França: comissão independente identifica cerca de 3 mil pedófilos na igreja católica desde 1950
A França teve entre 2.900 e 3.200 padres ou religiosos pedófilos nos últimos 70 anos. Essa é uma das primeiras revelações, divulgadas neste domingo (3), de um relatório elaborado por uma comissão independente que investigou crimes cometidos pela igreja católica francesa. O documento integral será revelado na terça-feira (5).
Após dois anos e meio de trabalho, a Comissão Independente sobre os Abusos Sexuais na Igreja (Ciase, sigla em francês), presidida por Jean-Marc Sauvé, se prepara para apresentar as conclusões em um relatório de "2.500 páginas" na próxima semana. O documento será entregue à Conferência dos Bispos da França et à Conferência das Religiosas e Religiosos dos Institutos e Congregações (Corref), que pediram a elaboração deste balanço. A divulgação ocorerrá durante uma coletiva de imprensa da qual participarão representantes de associações de vítimas de pedofilia.
"Será uma explosão", declarou, sob anonimato, um integrante da Ciase. "Vai ter o efeito de uma bomba", reiterou Olivier Savignac, do grupo Falar e Reviver, que reuniu os depoimentos das vítimas de abusos sexuais.
Sauvé adiantou que a quantidade de padres e religiosos pedófilos apontada no documento, "entre 2.900 e 3.200", é apenas "uma estimativa mínima". A Ciase também pretende comparar o número de violências sexuais na igreja católica com as denunciadas em outras instituições: no esporte, na escola e nas famílias. Outro objetivo é avaliar "os mecanismos, especialmente os institucionais e culturais" que puderam favorecer a pedocriminalidade.
Segundo os autores do trabalho, as propostas podem ser aplicadas em diversos âmbitos, como no momento de ouvir as vítimas, na prevenção, formação dos religiosos, na transformação da governança da igreja, além da defesa de uma política de reconhecimento e de reparação.
Testemunhos das vítimas
Para elaborar o relatório, a Ciase transformou os testemunhos das vítimas na "matriz de seu trabalho", explicou Sauvé. Primeiro com uma convocação para depoimentos, que permaneceu aberta durante 17 meses e recebeu 6.500 ligações ou contatos de vítimas e parentes. Em seguida, procedeu quase 250 longas audiências ou interrogatórios de investigação. O trabalho também contou com informações colhidas junto a arquivos da igreja, dos Ministérios da Justiça e Interior e da imprensa da França.
Na maioria dos casos, os atos estão prescritos e os autores dos abusos morreram, o que torna improvável um recurso à justiça.

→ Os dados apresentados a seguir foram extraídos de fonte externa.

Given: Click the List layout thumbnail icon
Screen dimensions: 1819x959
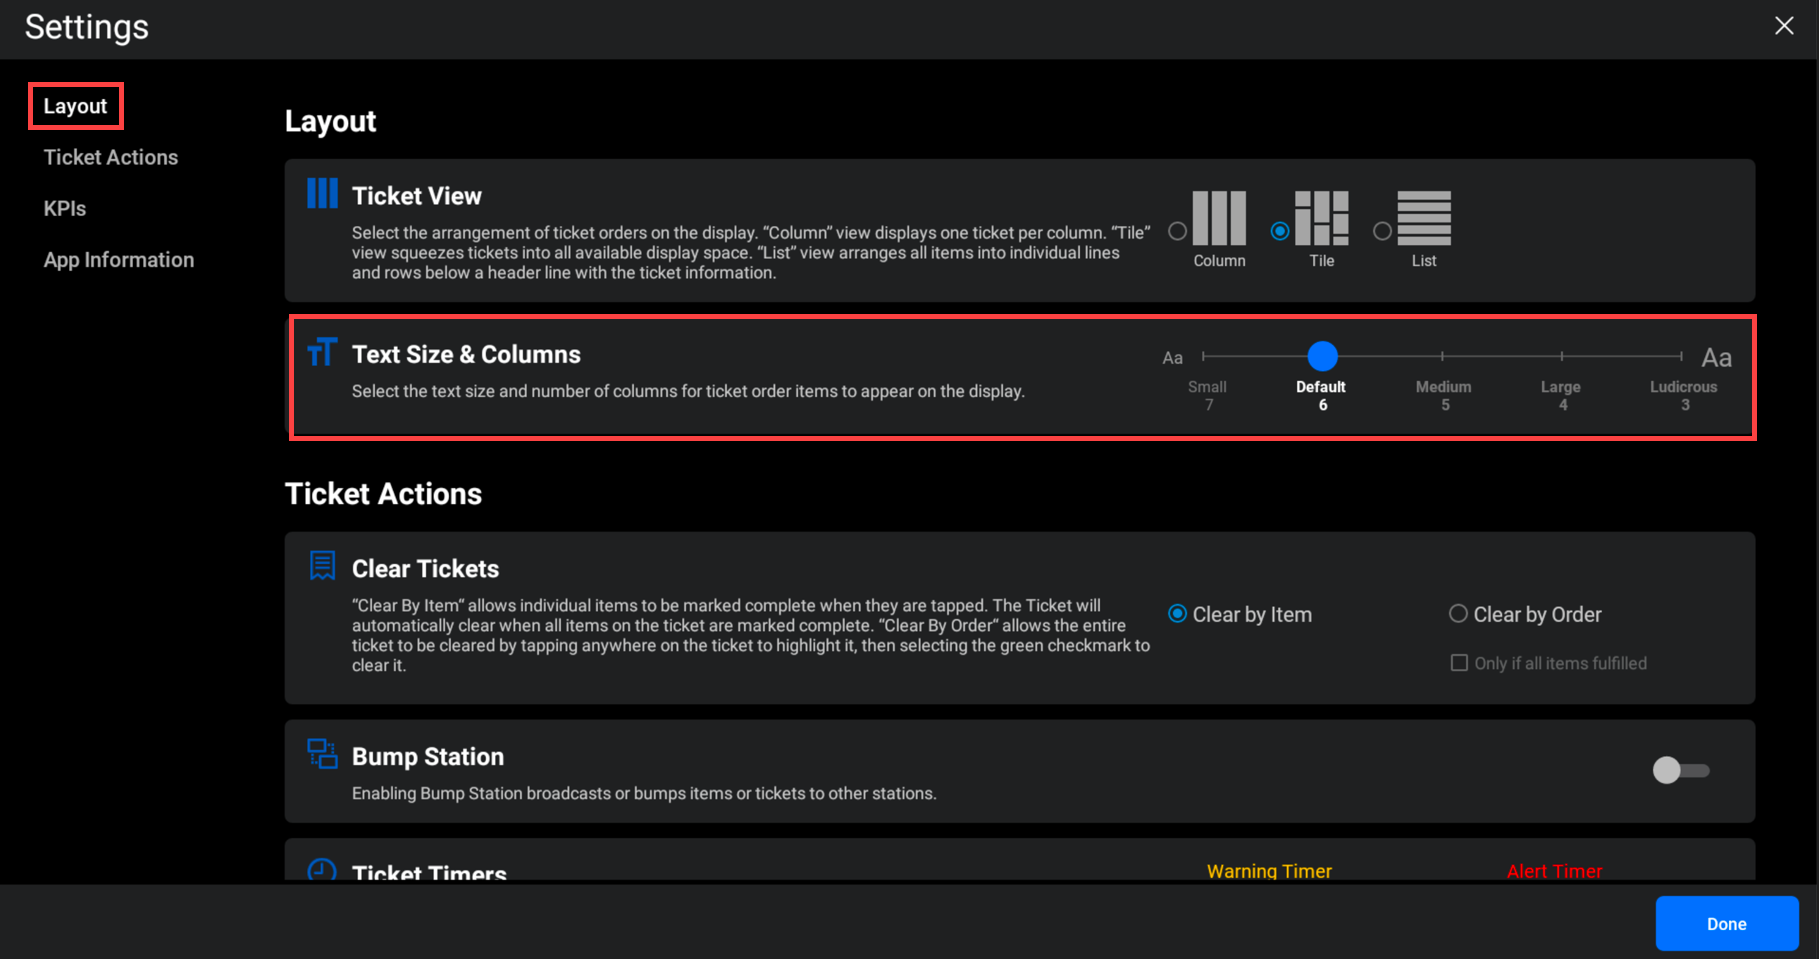Looking at the screenshot, I should click(x=1424, y=218).
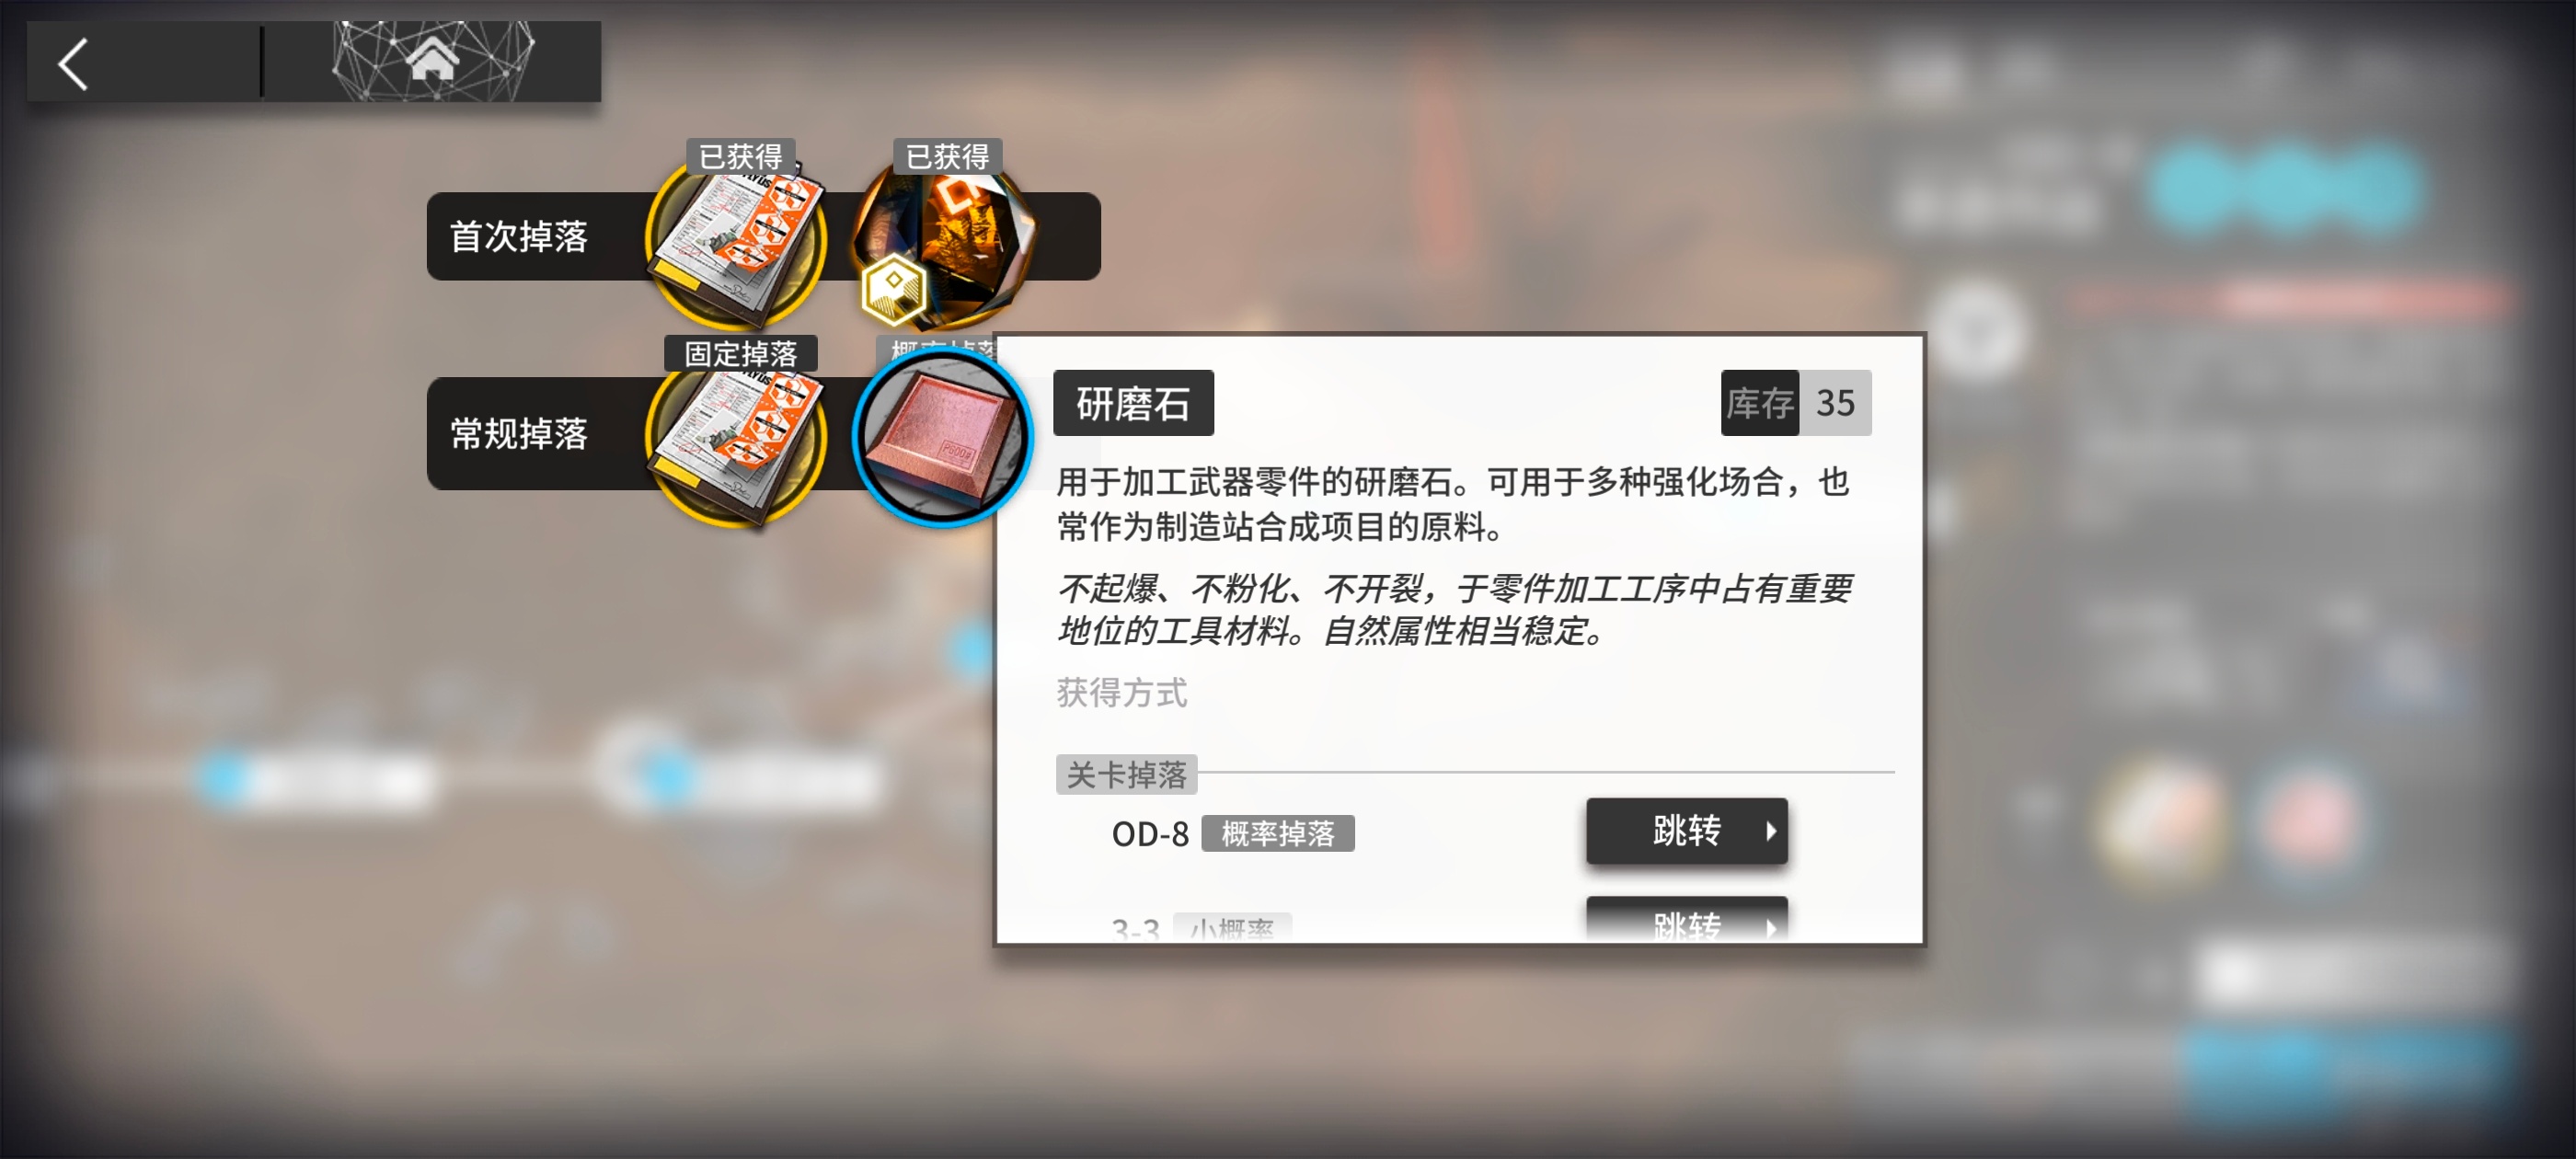
Task: Click the 已获得 tag above battle record
Action: [740, 157]
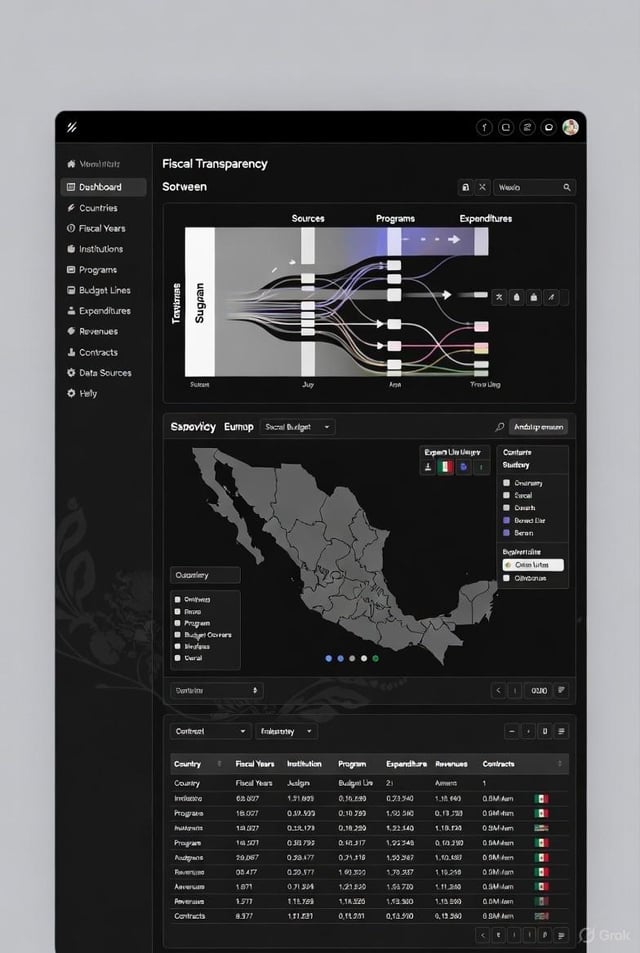This screenshot has height=953, width=640.
Task: Open the Contract dropdown above the table
Action: pyautogui.click(x=210, y=731)
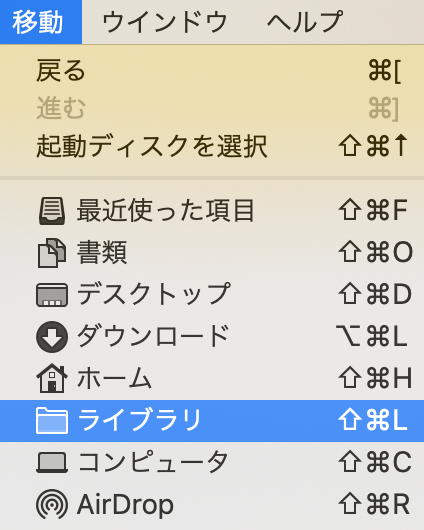Screen dimensions: 424x530
Task: Go to 書類 via its label
Action: coord(102,253)
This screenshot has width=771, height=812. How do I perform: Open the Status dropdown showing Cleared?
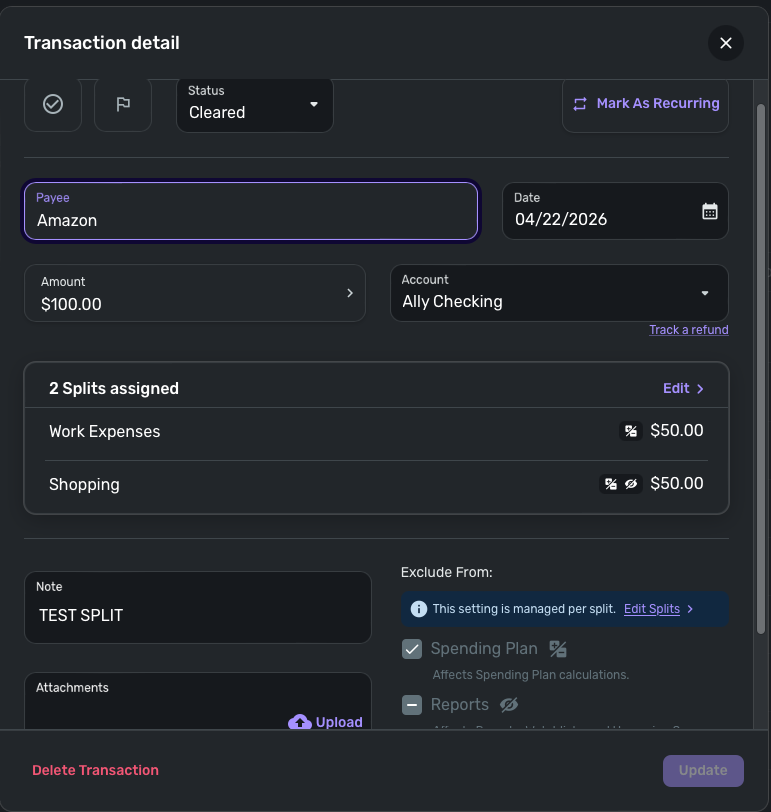point(255,104)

Além disso, os procedimentos canônicos, quando ativados, são muito longos e pouco transparentes.
A revelação do relatório "será um teste de verdade e um momento difícil e grave", afirma a mensagem divulgada pelo episcopado aos padres e paróquias antes das missas do fim de semana. O texto faz um apelo "a uma atitude de verdade e compaixão".
A expectativa é grande para saber qual resposta será dada pelas lideranças católicas ao relatório. O episcopado já se antecipou ao prometer um dispositivo de "contribuições" financeiras pagas às vítimas a partir de 2022, algo que não gera unanimidade entre as pessoas que foram alvo destes crimes.
"Espero que consigamos enfrentar este fardo, por pior que seja, para que possamos então adotar as medidas necessárias", afirmou Véronique Margron, presidente da Corref.
A divulgação do relatório será acompanhada de perto pelo Vaticano, onde o tema foi abordado pelo papa Francisco durante uma visita de bispos franceses em setembro à Santa Sé.